İkazen diyorum ki; hiç kimse Türkiye Cumhuriyeti İçişleri Bakanı’nın boynuna tasma geçiremeyecek, buna da hiçbir alçağın gücü ve nefesi yetmeyecektir. Tekrar hiç kimse TSK’nın onurlu komuta heyetine çamur atamayacaktır. Terörle çabada destan yazan bir hükümetin, kahraman TSK’nın ve İçişleri Bakanı’nın yalnız olmadığını bilhassa ve kıymetle tabir ediyorum. Husus, devlet-i ebed süre irademizin korunmasıdır. Mevzu, devletimizin saygınlığı ve üzerinde titrediğimiz bekasıdır.

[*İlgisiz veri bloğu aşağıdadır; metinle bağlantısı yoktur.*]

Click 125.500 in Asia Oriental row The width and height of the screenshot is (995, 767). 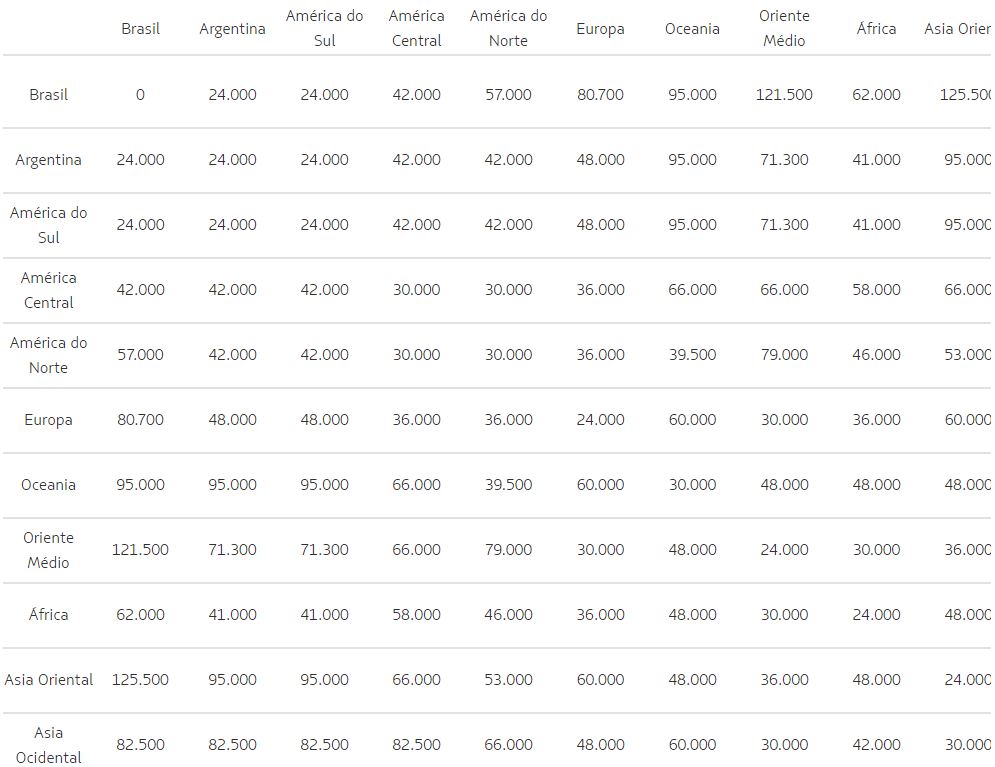pyautogui.click(x=140, y=679)
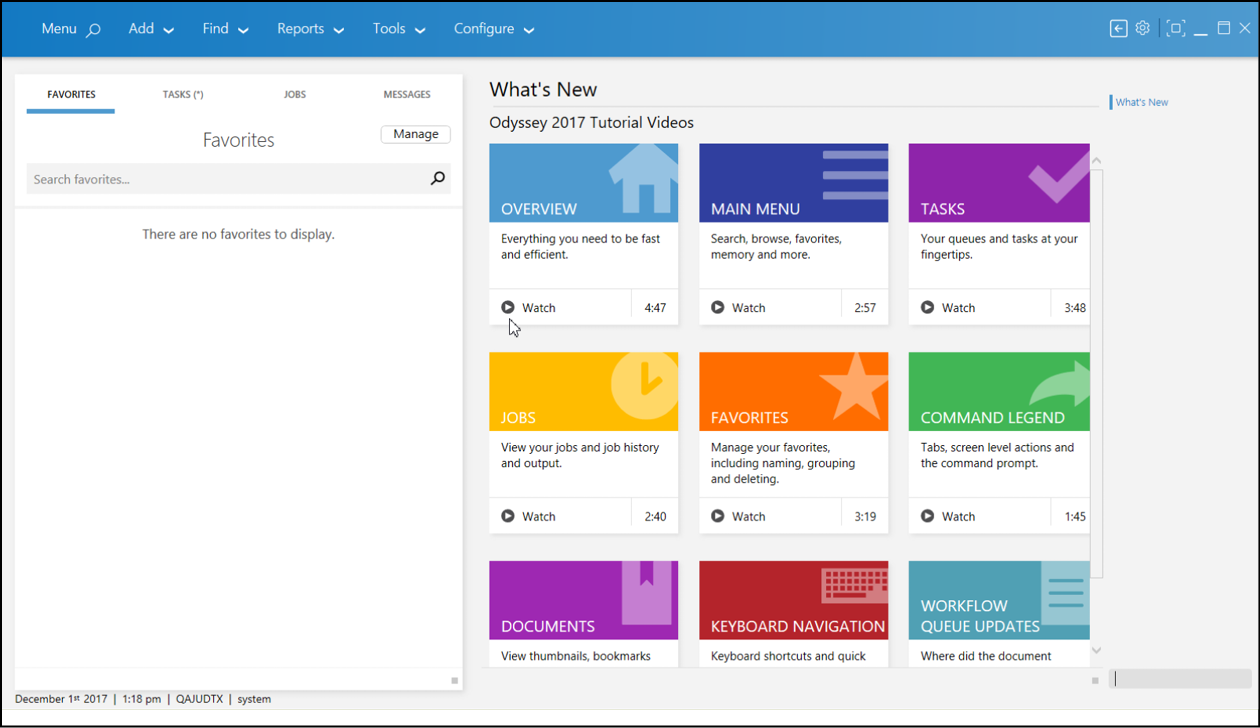The height and width of the screenshot is (728, 1260).
Task: Click the Manage favorites button
Action: click(415, 134)
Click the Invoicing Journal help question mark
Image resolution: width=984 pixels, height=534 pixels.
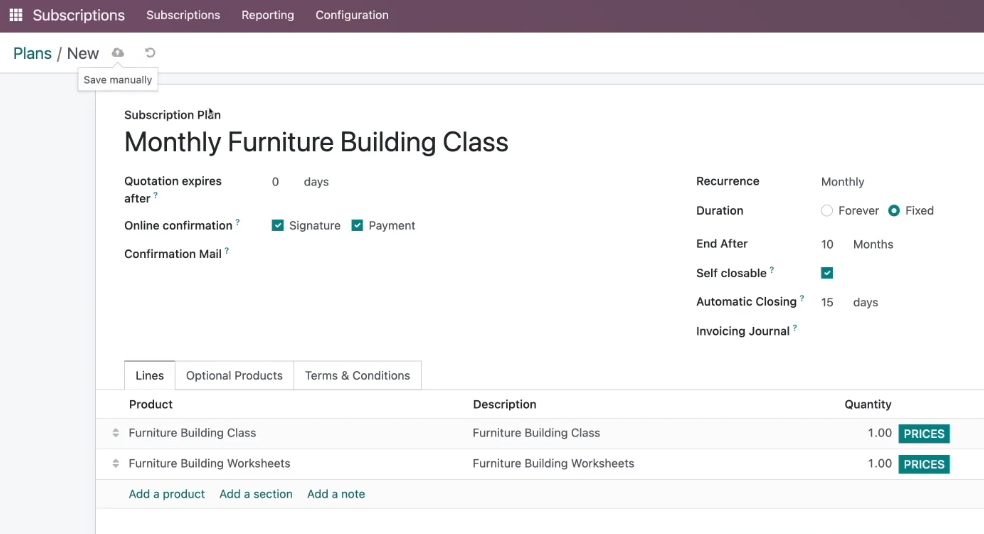[795, 328]
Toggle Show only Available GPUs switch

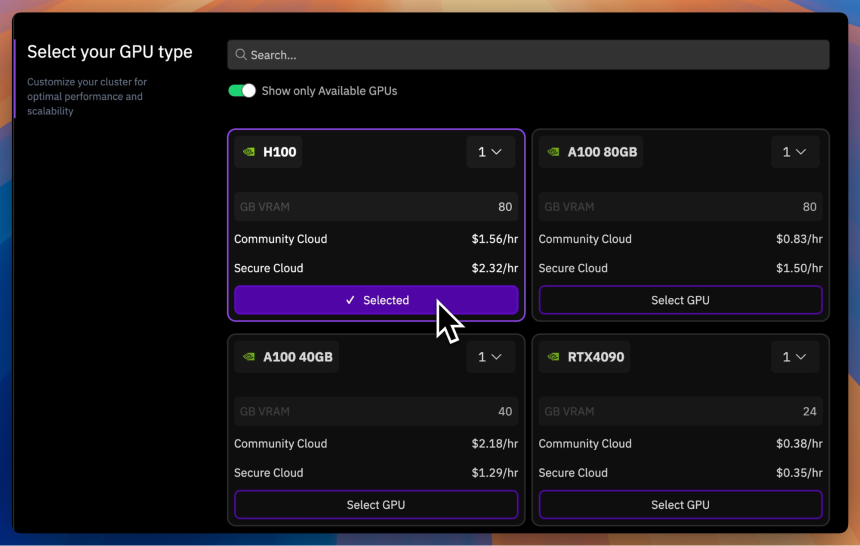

Herkes yerini yurdunu bilmek zorundadır. Herkes ağzından çıkanlara dikkat etmekle mükelleftir. Türkiye’nin gündemi görüntü kayıtlarıyla rehin alınamaz, toplumsal medya iftiralarıyla ele geçirilemez.
TBMM Başkanlığı vazifesini üstlenmiş, ilaveten Türkiye Cumhuriyeti’nin son Başbakanı unvanını taşıyan Sayın Binali Yıldırım’ı evladıyla birlikte töhmet altında bırakmak, uyuşturucu ticaretiyle ilişkilendirmek tek sözle müfteriliktir. Bu sorunda tarafsız kalmak, köhne köhne tribünde oturup üç maymunu oynamak Türkiye’ye kastetmek için kullanılan ve kiralanan çevrelere takviye vermektir. Buna da vatan ve millet sevgisiyle bezenmiş hiç kimsenin hakkı yoktur.”